Lo que contiene e impide la alucinación es un proceso imaginativo razonable, con sentido común. Lo que facilita la percepcion alucinatoria es justo lo contrario: una imaginacion alimentada por creencias y expectativas desviadas hacia universos alejados de la realidad, en cada momento, lugar y circunstancia.
El cerebro migrañoso es un cerebro que concede a la posibilidad imaginada de daño más atención, más probabilidad, de la que le corresponde.
El cerebro del dolor crónico es un cerebro que imagina sobre la base de unos tejidos frágiles, vulnerables y unas acciones del individuo peligrosas.
Saber que una alucinación es una alucinación es fundamental. Pensar que lo alucinado responde necesariamente a una estimulacion sensorial que lo alimenta genera una estructura circular de pescadilla que se muerde la cola.
Dicen los expertos que para que duela la cabeza tiene que haber algo que genere “señales de dolor” en el trigémino. Puede que el cerebro sea el causante inicial pero sólo aparece dolor si la actividad de los “generadores cerebrales” dispara las terminales sensoriales. Sólo entonces habrá dolor.
El dolor sería no una alucinación sino una consecuencia de una activación patológica de señales. El cerebro enciende la condición migrañosa. Esa misteriosa condición sensibiliza las terminales trigéminovasculares. Las terminales liberan trenes de “señales de dolor” y aparece el dolor en la conciencia.
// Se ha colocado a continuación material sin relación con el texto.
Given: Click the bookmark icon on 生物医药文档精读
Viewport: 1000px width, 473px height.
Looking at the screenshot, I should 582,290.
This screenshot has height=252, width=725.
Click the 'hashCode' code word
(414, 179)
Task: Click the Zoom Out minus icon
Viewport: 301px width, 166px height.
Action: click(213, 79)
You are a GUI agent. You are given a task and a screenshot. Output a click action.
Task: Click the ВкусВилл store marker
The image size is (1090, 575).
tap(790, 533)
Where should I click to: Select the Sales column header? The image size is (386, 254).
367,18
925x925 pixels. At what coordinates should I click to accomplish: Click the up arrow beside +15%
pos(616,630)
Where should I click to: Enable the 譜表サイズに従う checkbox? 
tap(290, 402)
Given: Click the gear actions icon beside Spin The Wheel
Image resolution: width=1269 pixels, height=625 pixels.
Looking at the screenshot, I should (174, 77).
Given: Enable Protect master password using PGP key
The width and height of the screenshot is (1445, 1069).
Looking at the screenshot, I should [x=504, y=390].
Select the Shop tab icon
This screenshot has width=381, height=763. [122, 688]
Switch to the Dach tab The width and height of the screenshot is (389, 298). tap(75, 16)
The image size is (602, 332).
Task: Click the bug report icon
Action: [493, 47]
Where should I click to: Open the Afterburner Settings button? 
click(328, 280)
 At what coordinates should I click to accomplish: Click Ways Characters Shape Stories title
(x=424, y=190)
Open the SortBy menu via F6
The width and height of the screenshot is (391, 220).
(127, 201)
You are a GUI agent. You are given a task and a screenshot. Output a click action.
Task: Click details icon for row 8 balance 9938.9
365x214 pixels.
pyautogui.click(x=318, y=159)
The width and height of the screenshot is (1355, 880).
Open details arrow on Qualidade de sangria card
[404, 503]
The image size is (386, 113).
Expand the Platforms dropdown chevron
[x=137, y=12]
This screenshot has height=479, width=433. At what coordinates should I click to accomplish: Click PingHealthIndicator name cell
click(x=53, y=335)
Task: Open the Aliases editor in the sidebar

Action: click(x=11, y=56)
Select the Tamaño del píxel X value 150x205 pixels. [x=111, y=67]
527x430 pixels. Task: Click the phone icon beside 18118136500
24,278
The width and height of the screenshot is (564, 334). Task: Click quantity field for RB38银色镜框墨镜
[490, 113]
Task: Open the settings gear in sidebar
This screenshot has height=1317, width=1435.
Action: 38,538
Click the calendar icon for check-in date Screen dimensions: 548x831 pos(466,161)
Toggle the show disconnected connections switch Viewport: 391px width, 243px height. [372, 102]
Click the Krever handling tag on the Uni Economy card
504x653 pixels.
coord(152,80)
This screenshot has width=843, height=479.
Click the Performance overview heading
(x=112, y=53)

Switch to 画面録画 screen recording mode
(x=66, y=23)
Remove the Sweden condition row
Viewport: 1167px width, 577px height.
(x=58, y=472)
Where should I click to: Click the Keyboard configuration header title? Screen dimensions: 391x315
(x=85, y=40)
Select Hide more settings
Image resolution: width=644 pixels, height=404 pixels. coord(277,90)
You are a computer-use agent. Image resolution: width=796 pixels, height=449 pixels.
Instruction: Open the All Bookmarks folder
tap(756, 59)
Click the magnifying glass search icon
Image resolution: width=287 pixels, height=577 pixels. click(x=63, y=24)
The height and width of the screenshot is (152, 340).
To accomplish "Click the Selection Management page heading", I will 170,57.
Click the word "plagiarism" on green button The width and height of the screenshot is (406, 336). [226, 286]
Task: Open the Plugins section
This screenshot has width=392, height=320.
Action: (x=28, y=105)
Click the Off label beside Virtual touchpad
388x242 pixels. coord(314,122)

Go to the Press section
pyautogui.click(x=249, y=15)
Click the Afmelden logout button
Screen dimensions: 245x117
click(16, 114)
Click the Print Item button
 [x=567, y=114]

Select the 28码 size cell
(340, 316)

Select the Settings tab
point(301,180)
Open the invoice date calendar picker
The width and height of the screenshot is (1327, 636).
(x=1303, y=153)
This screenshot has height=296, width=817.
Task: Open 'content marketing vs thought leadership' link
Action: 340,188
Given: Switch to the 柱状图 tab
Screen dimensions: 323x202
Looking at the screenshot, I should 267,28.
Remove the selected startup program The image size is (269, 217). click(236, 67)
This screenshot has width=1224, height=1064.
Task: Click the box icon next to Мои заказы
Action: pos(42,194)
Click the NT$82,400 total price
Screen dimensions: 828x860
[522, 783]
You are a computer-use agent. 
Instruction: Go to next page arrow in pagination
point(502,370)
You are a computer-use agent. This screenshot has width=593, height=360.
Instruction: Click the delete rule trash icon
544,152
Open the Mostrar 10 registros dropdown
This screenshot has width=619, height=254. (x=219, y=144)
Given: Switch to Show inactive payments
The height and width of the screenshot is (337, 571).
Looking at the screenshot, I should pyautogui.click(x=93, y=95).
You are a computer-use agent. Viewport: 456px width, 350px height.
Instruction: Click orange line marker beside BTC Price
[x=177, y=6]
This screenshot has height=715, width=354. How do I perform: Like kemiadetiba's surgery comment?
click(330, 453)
Se sigue sin aceptar la posibilidad de la generación de dolor, en ausencia de señales. Se sigue negando la condición alucinatoria de algunos dolores.
Este lunes iniciamos el trabajo pedagógico con grupos de migraña en el Centro de Atención Primaria de San Martín, esta vez dentro de un programa de investigación aleatorizado.
Con la Pedagogía se intenta restablecer el equilibrio entre imaginación y sensorialidad. Para ello hay que disolver el miedo alimentado por dinámicas biológicas ancestrales y una cultura que sigue instruyendo al ciudadano en un modo que dinamiza la prepotencia de la imaginación.